La amistad tiene una especial importancia para las mujeres sin pareja en general, porque constituye una fuente importante de apoyo emocional. Las amigas llegan a constituir una especie de familia extensa y elegida, una comunidad de personas que se ocupan unas de otras, que comparten éxitos y desventuras, difuminándose el sentimiento de vulnerabilidad que a veces acompaña a la persona que vive sola. Pero algunas mujeres infravaloran la compañía de otras mujeres, porque entienden la presencia de un hombre como un plus y su ausencia como una carencia. Suelen tener una sensación de desvalimiento por la falta de compañía masculina. Desde otra perspectiva, a muchas de nosotras cuando éramos más jóvenes nos parecía más interesante la compañía de los chicos que la de las chicas, a las que supuestamente sólo interesaban cosas triviales. Afortunadamente, los tiempos están cambiando, y ahora no sólo preferimos en determinados momentos estar solas, sino que cada vez hablamos menos de los hombres, porque nuestra vida, nuestra alegría o nuestra tristeza no dependen ya exclusivamente del «me quiere o no me quiere». Siempre que he llegado a un nuevo espacio profesional o político encontrar mujeres afines me ha proporcionado alegrías y comodidad, complicidad y desahogo, y también refuerzo constante.
Muchas mujeres que han atravesado momentos difíciles han adquirido fuerza suficiente para romper con situaciones denigrantes, como los malos tratos, gracias a sus amigas, que las han ayudado a ver las cosas mas claras y las han apoyado en el momento en que se tambaleaban o vacilaban ante determinadas presiones internas o externas. Y cuántas veces hemos podido llorar con tranquilidad en el hombro de una amiga, sin avergonzarnos... Incluso a veces hemos acabado muertas de la risa. La mera existencia de mis amigas me proporciona tranquilidad. El saber que están ahí me ayuda a sacudirme parte de la tristeza o el desasosiego que en ocasiones me invade. Una conversación telefónica o tomar juntas una cervecita me cambia la perspectiva de forma radical. Y cuando cuentas tus pequeñas proezas y logros, disfrutas por partida doble, algo que también pasa con los buenos amigos. En la actualidad, el apoyo no se limita al mundo de los afectos, sino que comprende también el ámbito profesional y público.

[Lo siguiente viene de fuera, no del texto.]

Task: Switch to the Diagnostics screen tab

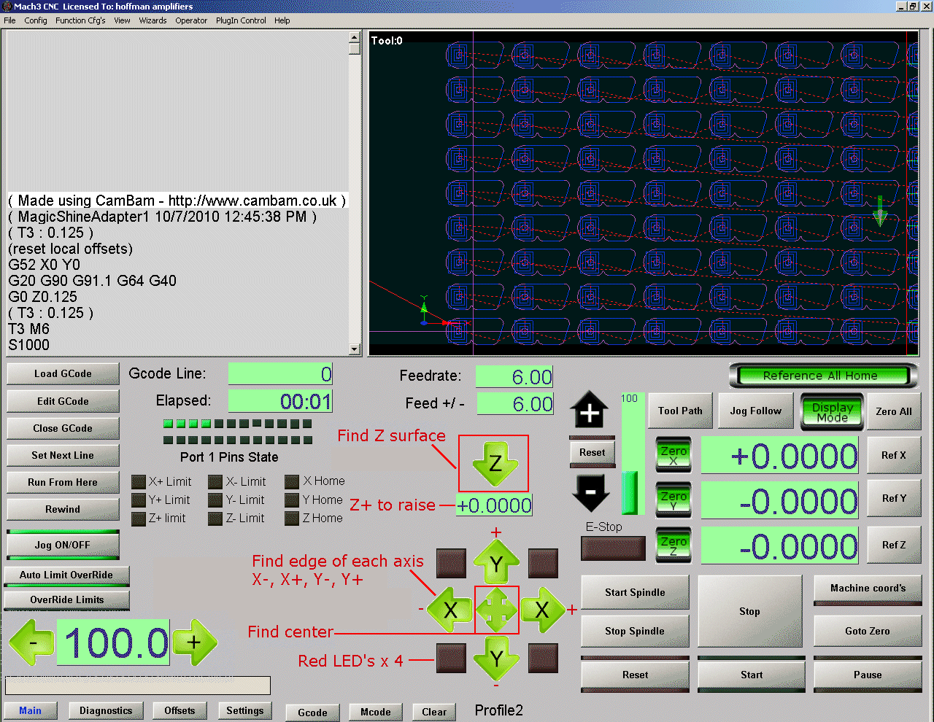Action: click(x=106, y=711)
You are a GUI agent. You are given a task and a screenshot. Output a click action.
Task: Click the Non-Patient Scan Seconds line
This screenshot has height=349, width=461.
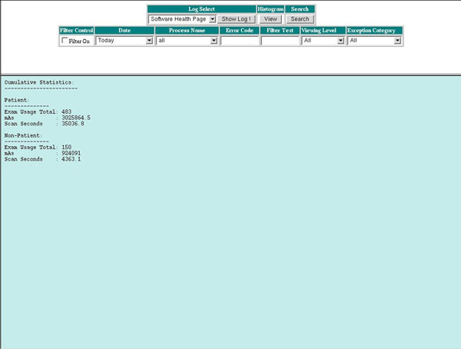[42, 159]
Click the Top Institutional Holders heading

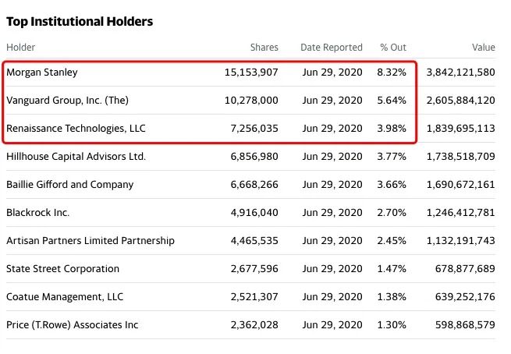coord(80,21)
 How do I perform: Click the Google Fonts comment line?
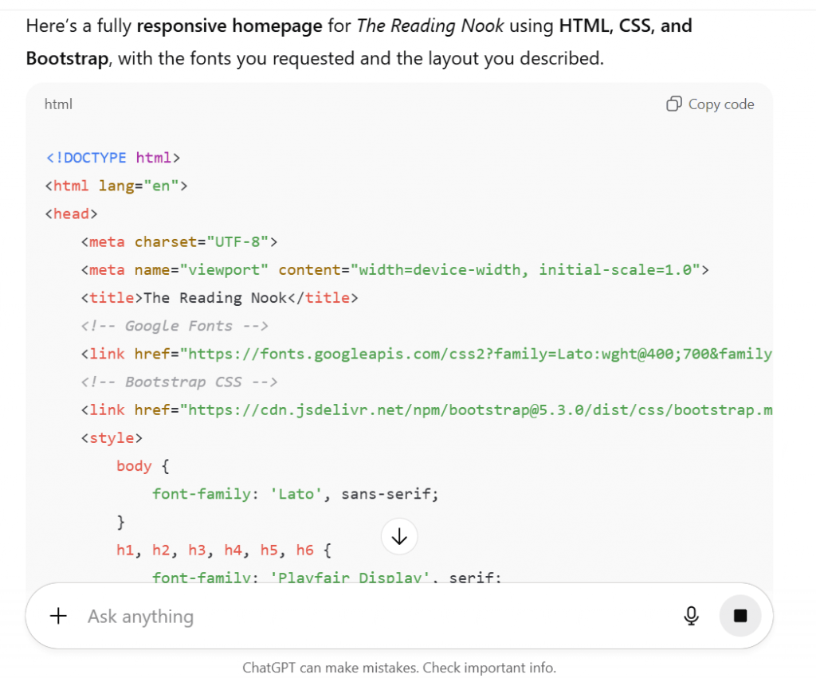click(174, 325)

Como antes hemos dicho, tenemos que acostumbrarnos a pedir y dar ayuda. No podemos pretender, ni mucho menos exigir, que adivinen nuestras necesidades. La soberbia, el orgullo y la vanidad juegan malas pasadas, y con estas actitudes no cabe la construcción de una amistad. Una amistad sólida y fiable requiere esfuerzo y generosidad.
En conclusión, la historia de muchas mujeres demuestra que una mujer no necesita estar casada para encontrar apoyo e intimidad a su lado, que puede establecer relaciones enriquecedoras y de diversa índole, entre ellas la amistad, fuente de cariño y de verdadera fuerza.